Wenn die Regierung, in diesem Fall die Berliner SPD-Linke-Koalition, Erfolge vorzuweisen hat, muss man sich als Oppositionsführer eben andere politische Schlachtfelder suchen. Der CDU-Fraktionsvorsitzende Friedbert Pflüger (CDU) will daher Anne Will absetzen. Die Sendung vom letzten Sonntag hat ihm nicht so recht gefallen: Der Regierende Bürgermeister Klaus Wowereit war da, gegen den Pflüger vor gut eineinhalb Jahren grandios die Wahl vergeigt hat; zu viele Linke waren da (nämlich einer, und dann auch noch der Staatsfeind Nr.1); dazu ein Wirtschaftsvertreter aus altem und degeneriertem Adel, der mutmaßte, dass der Teufel in Lafontaine gefahren sei; und es wurde über rot-rote Zusammenarbeit gesprochen - garniert mit der aberwitzigen These, Regierungsbeteiligungen der Linkspartei bedeuteten nicht unbedingt den sofortigen Untergang der Zivilisation.

Pflüger stößt sich unter anderem an der Aussage, die rot-rote Koalition habe bei ihrem Regierungsantritt 2001 einen Schuldenberg von 60 Mrd. Euro geerbt. Stimmt gar nicht, meint Pflüger, es seien nur 38,5 Mrd. Euro gewesen, die man der neuen Regierung hinterlassen habe. Das stimmt zwar auch wieder nicht so ganz, es handelte eher um 42,3 Mrd. Euro, aber da sind wir jetzt mal nicht kleinlich - viel wichtiger ist nämlich, dass die Berliner Staatsverschuldung nicht erst seit 2001 dramatisch in die Höhe geschossen ist, sondern eine Entwicklung fortgesetzt hat, die in den frühen 90er Jahren begann und durch den milliardenschweren Bankenskandal auch nicht besser wurde. Die "Wer wird Millionär"-Frage für 200 Euro lautet nun: Welche Parteienkoalition hat von 1990 bis 2001 in Berlin reagiert und die Schuldenspirale in Gang gesetzt?
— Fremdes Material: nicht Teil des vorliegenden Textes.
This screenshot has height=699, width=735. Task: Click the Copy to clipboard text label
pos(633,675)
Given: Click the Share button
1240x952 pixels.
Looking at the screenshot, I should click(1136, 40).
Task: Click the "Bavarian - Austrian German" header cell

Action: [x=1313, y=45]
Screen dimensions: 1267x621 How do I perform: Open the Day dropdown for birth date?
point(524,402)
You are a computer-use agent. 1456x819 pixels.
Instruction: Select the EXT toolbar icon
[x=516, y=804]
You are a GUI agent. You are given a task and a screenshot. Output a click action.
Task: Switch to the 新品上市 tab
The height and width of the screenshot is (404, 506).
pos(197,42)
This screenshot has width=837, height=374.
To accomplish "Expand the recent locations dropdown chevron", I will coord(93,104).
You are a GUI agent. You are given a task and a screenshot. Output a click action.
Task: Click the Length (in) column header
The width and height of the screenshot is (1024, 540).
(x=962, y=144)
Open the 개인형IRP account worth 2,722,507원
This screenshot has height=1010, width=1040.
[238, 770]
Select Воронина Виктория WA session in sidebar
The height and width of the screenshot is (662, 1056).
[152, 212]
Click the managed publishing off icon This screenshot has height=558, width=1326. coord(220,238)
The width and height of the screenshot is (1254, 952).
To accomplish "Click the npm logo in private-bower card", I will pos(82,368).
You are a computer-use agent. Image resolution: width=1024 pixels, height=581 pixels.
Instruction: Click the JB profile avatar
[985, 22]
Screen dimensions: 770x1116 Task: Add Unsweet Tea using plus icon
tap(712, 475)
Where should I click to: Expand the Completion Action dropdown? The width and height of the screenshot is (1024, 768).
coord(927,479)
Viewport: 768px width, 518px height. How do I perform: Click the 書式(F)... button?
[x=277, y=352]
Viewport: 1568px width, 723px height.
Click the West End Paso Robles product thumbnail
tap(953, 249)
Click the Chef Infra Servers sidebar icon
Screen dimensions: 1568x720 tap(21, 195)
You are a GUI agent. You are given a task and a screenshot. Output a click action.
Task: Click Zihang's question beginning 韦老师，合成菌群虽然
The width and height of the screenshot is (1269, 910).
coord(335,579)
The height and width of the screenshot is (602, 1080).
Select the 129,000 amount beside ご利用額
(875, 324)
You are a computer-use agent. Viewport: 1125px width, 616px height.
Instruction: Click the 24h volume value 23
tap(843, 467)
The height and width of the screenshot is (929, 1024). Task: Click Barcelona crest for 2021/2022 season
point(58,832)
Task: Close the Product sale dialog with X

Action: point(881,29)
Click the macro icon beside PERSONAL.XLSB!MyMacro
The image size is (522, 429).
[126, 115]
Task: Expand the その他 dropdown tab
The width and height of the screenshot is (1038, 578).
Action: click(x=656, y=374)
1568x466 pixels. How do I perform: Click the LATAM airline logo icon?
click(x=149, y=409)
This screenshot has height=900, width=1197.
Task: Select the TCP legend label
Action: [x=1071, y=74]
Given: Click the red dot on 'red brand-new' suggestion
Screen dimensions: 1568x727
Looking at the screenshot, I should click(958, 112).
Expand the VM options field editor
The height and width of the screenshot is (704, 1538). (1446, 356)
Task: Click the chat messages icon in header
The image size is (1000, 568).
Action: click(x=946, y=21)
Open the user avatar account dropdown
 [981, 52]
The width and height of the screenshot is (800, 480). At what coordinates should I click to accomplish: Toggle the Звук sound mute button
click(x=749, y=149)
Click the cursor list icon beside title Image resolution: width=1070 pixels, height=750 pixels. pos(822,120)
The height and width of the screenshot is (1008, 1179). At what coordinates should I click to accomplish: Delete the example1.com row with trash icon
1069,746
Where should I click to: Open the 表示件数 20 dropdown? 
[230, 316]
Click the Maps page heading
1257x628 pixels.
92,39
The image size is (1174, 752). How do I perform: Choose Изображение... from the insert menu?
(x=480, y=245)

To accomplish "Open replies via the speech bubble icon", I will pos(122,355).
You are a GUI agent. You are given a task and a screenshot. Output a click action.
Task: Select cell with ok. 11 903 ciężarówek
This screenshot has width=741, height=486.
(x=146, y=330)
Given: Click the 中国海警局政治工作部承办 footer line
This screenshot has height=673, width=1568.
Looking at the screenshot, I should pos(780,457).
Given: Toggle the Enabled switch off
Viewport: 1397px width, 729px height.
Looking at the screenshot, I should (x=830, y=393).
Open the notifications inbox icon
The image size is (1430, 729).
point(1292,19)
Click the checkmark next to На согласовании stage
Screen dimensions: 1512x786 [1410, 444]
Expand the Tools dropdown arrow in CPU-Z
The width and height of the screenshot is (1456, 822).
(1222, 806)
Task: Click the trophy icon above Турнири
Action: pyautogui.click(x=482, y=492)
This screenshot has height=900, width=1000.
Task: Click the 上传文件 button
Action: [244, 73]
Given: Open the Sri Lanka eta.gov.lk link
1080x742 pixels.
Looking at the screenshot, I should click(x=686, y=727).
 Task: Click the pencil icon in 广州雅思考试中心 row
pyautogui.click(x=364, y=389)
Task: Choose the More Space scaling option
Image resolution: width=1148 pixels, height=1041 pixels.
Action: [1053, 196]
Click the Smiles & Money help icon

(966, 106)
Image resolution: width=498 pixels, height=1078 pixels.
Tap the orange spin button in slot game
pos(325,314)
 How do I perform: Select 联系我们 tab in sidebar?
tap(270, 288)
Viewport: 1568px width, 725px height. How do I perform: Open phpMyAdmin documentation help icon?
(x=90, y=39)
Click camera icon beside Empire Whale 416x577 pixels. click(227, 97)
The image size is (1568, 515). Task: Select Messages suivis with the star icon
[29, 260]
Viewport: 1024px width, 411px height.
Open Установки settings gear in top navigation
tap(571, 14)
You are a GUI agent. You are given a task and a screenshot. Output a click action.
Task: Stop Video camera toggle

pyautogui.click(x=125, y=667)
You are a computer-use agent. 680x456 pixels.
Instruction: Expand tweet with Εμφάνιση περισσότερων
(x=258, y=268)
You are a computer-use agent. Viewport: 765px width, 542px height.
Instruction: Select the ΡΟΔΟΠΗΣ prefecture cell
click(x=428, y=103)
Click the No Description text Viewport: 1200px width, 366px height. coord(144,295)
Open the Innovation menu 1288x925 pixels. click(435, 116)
Die Antwort, ganz ohne Telefonjoker: Eine Große Koalition unter - Trommelwirbel - CDU-Führung. Statt auf einer schlampig recherchierten Zahl herumzuhacken, sollte Pflüger sich einmal dazu äußern.

Natürlich ist es legitim, TV-Sendungen vom Bildschirm verbannen zu wollen. Ich will das so ziemlich jeden Tag. Und sogar Anne Will hat ihren Sympathiebonus bei mir allmählich aufgebraucht, da hilft auch die kecke Augenbraue nicht mehr. Einspieler über eine arme Berliner Familie, die wegen Oskar Lafontaine nicht mehr ins Schwimmbad gehen kann, sind journalistisch nicht einmal mehr grenzwertig, sondern manipulative und an den Tatsachen vorbeigehende Gehirnwäscherei, die Pflüger eigentlich gefallen müsste. Aber wenn Leute wie er die Sendung absetzen wollen, ist das Grund genug, sich für ihren Erhalt einzusetzen - und ARD-Programmdirektor Günter Struve sieht das wohl ähnlich.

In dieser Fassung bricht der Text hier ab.